Assuming that there’s some sort of serial interface which will enable us to connect to this terminal, we found out that members of XDA have already been here before.
It turns out that Samsung have been leaving a UART terminal open via the bootloader, through which they have exposed some low level commands for service and diagnostics. Some of these commands enable you to boot the kernel with special parameters, write or read from storage and trigger various USB modes.
However, since the original XDA publication in 2012, there have been no public reports of anyone getting input to these terminals, leaving many researchers to assume that this interface has been cut off. This was an assumption we wanted to test.
After some further reading, and especially based on Michael Ossmann and Kyle Osborn’s Black Hat presentation from 2013, we realized that Samsung phones, as well as all of Google’s Nexus phones, feature a multiplexer IC (MUIC) that is placed between the USB connector and the USB controller. By detecting the resistance between the ID and ground pins on the USB connector, the multiplexer switches different connection paths on the device.
Two such paths that are openly documented are normal USB and USB OTG. Another mode, which isn’t mentioned in any public documentation, is UART.
The Samsung Anyway
We then set to work on getting a connection to this undocumented UART terminal. Our first port of call was the Samsung Anyway Jig, a device that Samsung is pretty secretive about. It’s used by Samsung engineers and it’s rather hard to get one, although they do show up on eBay every once in a while.
Apparently, the Anyway does nothing more than set several predefined resistance levels to the ID pin and breaks out the D+/D- lines to a DSUB connector which can then be connected to a PC via a serial-to-USB adapter.

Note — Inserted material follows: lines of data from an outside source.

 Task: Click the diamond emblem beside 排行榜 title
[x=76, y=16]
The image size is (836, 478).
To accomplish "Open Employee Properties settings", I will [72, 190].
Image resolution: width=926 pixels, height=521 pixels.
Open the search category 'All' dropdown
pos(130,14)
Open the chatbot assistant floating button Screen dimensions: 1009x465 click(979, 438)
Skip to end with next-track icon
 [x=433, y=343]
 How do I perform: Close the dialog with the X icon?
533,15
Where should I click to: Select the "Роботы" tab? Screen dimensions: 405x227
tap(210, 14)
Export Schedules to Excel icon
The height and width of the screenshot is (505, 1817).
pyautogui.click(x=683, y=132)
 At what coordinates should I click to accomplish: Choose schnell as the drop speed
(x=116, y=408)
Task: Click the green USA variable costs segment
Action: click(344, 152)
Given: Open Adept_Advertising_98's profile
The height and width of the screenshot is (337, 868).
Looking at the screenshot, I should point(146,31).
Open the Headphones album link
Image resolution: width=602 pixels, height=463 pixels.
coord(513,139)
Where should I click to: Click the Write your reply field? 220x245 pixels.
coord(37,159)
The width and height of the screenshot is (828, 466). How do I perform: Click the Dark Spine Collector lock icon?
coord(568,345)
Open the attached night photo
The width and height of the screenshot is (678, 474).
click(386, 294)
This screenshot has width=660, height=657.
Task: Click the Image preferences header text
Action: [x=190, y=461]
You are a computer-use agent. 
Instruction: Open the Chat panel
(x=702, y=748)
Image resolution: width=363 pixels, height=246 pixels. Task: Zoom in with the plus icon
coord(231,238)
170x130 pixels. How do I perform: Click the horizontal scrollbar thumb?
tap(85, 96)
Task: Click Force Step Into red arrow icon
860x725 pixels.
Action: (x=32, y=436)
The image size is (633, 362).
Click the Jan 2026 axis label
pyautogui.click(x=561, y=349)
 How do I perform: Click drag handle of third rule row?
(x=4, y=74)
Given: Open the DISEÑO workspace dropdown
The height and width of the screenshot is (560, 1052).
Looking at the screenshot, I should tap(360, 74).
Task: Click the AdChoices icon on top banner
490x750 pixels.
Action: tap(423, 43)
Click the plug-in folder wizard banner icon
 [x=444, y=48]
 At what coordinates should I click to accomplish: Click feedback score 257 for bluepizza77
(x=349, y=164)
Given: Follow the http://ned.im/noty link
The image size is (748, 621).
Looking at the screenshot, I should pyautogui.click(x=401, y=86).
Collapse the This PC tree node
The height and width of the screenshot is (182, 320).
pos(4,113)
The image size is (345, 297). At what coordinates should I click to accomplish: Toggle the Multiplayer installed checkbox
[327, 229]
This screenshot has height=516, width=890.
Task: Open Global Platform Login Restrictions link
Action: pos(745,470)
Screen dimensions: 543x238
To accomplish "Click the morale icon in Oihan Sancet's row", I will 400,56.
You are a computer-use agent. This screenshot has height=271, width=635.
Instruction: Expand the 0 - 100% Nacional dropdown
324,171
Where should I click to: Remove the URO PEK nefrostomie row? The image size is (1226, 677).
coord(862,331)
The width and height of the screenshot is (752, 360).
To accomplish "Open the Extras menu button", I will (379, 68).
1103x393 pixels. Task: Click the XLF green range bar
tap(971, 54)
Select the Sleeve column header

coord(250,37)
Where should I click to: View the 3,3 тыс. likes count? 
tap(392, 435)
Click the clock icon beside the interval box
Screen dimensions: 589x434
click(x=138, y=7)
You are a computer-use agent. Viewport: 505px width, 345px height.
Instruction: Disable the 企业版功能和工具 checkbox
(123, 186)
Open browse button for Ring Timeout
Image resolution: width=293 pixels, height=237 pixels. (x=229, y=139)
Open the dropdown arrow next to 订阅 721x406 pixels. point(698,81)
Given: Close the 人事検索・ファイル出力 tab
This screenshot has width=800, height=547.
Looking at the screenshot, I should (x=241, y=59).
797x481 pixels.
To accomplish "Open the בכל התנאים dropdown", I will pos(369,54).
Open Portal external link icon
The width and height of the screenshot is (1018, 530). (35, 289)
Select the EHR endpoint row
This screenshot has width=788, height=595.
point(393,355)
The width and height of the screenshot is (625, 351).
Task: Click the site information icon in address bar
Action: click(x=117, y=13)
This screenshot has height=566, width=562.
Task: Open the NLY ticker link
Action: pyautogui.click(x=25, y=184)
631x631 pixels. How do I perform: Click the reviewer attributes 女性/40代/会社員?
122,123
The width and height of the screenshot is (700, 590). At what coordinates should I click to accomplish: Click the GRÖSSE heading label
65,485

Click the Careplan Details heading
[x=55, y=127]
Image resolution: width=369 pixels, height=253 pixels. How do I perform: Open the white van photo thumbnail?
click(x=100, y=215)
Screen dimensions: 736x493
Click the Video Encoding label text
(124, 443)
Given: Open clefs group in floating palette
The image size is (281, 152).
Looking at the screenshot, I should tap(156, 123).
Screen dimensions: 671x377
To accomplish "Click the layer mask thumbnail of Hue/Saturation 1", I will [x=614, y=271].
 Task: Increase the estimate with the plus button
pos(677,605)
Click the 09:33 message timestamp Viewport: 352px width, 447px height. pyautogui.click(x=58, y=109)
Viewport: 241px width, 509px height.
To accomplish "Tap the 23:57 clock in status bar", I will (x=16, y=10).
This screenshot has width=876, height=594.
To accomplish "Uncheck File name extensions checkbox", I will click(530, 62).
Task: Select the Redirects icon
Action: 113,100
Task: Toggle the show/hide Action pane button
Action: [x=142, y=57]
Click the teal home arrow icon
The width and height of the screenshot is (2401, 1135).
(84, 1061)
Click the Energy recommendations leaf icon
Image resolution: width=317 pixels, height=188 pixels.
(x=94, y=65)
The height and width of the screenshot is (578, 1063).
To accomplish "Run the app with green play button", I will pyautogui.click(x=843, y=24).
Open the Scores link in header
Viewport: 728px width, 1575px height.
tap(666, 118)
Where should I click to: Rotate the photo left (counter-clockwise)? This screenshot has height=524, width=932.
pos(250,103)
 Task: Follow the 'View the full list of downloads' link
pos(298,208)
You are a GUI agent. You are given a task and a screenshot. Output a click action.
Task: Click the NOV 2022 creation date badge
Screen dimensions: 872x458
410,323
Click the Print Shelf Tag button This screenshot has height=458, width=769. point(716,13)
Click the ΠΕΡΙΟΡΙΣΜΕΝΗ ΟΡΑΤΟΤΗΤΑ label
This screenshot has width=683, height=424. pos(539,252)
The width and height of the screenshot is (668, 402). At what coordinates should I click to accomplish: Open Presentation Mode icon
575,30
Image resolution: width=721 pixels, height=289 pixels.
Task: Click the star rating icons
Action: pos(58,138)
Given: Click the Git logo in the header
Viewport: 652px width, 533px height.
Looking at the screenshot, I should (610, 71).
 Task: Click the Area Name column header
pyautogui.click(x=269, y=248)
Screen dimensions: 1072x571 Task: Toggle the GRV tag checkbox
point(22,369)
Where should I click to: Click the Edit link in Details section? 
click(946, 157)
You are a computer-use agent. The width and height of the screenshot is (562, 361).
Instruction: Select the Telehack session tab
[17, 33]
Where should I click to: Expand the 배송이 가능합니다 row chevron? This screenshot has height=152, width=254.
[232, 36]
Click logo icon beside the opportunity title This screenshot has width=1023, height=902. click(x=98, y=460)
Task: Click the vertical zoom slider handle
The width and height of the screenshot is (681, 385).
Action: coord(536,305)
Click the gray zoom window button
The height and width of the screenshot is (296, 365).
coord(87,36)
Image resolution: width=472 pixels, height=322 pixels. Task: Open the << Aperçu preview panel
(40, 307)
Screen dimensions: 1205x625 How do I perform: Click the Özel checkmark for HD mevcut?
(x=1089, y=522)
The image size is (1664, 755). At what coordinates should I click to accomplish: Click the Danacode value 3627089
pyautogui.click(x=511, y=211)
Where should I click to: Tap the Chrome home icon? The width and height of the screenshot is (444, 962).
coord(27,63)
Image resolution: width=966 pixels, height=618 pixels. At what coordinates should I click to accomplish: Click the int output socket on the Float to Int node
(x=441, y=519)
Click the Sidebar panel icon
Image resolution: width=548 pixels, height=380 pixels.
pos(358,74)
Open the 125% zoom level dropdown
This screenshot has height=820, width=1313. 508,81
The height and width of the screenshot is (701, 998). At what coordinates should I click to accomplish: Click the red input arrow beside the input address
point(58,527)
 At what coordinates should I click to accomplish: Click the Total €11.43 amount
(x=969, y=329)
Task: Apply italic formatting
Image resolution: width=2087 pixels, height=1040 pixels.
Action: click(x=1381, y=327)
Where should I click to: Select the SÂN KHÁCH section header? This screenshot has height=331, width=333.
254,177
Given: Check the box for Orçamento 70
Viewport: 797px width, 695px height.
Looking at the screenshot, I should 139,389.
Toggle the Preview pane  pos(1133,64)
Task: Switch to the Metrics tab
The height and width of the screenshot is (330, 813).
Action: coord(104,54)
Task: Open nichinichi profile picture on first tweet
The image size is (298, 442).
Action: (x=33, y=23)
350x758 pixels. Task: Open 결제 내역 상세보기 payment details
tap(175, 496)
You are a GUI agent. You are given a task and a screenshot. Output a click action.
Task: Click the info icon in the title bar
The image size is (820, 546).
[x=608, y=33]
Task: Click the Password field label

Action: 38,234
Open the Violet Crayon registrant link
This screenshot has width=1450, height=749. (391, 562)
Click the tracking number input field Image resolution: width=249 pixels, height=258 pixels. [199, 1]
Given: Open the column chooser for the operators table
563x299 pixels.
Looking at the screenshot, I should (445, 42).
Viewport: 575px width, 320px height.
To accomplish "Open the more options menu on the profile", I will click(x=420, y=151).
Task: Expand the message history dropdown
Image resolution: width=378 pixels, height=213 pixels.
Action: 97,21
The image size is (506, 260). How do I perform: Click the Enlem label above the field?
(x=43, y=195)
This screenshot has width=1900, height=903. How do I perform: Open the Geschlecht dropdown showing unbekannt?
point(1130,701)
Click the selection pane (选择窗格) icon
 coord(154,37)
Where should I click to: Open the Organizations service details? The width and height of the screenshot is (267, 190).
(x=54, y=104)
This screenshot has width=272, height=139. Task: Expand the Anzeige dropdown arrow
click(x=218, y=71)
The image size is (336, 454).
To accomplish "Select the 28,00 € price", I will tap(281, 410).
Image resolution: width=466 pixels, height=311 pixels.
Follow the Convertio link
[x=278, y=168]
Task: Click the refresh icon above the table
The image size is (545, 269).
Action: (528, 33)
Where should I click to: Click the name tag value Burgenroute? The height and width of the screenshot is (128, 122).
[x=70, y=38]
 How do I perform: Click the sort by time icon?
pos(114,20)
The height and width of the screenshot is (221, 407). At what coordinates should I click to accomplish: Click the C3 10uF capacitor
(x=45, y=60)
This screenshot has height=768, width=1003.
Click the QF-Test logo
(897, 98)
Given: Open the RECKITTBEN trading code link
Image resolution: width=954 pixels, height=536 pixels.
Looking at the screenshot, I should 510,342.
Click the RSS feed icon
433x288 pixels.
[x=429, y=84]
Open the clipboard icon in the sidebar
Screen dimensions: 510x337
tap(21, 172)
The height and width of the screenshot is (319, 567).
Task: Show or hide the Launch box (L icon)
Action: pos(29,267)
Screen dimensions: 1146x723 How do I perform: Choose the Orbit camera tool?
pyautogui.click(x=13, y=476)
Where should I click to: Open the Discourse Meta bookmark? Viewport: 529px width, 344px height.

Getting a used Anyway on eBay, we tested various combinations of switches to try and get the MUIC to switch to UART terminal mode. This did work on older Samsung phones, but we only succeeded with getting input – we got logs from the bootloader and kernel, but we didn’t actually get a terminal.

At this stage we decided to build our own makeshift UART cable, similar to what Joshua Drake did with the Nexus 4 UART cable. We collected various scraps of data from XDA regarding ID pin resistor values and corresponding manufacturer’s modes. We also got some hints from the kernel DTS files. This is what we came up with:

Our makeshift jig
Since we wanted control over a range of resistances, we used a variable resistor which we would set to the desired value (measured using a multimeter) and connect to the S7.

Our jig is quite simple: an RS232-to-USB has its TX/RX lines connected to the D+/D- USB lines of the micro USB connector and the ID pin is connected to the ground pin via the variable resistor.

It turned out that the correct resistance value is 619K ohm. When set to that resistance, we’d get some output when booting up the device. But that still didn’t seem to do the trick, since the output would go silent after a few lines – and we still couldn’t get a terminal.

The initial UART output. Logs went silent after ifconn_com_to_open
Digging deeper to find the source of the problem, we had a look at the function we labeled get_initial_uart_str (0x8F006ECC). It appeared that the UART console was only started if this function returned non-null:
get_initial_uart_str
From this, and especially from LABEL_9, we can see that the bootloader is expecting a sequence of at least four carriage returns before it enters console mode.
The way was now clear: By mashing the ‘enter’ key on startup while the jig is connected, as well as pushing the volume down and power button at the same time, we managed to clear both the ifconn_com_to_open check and the terminal check.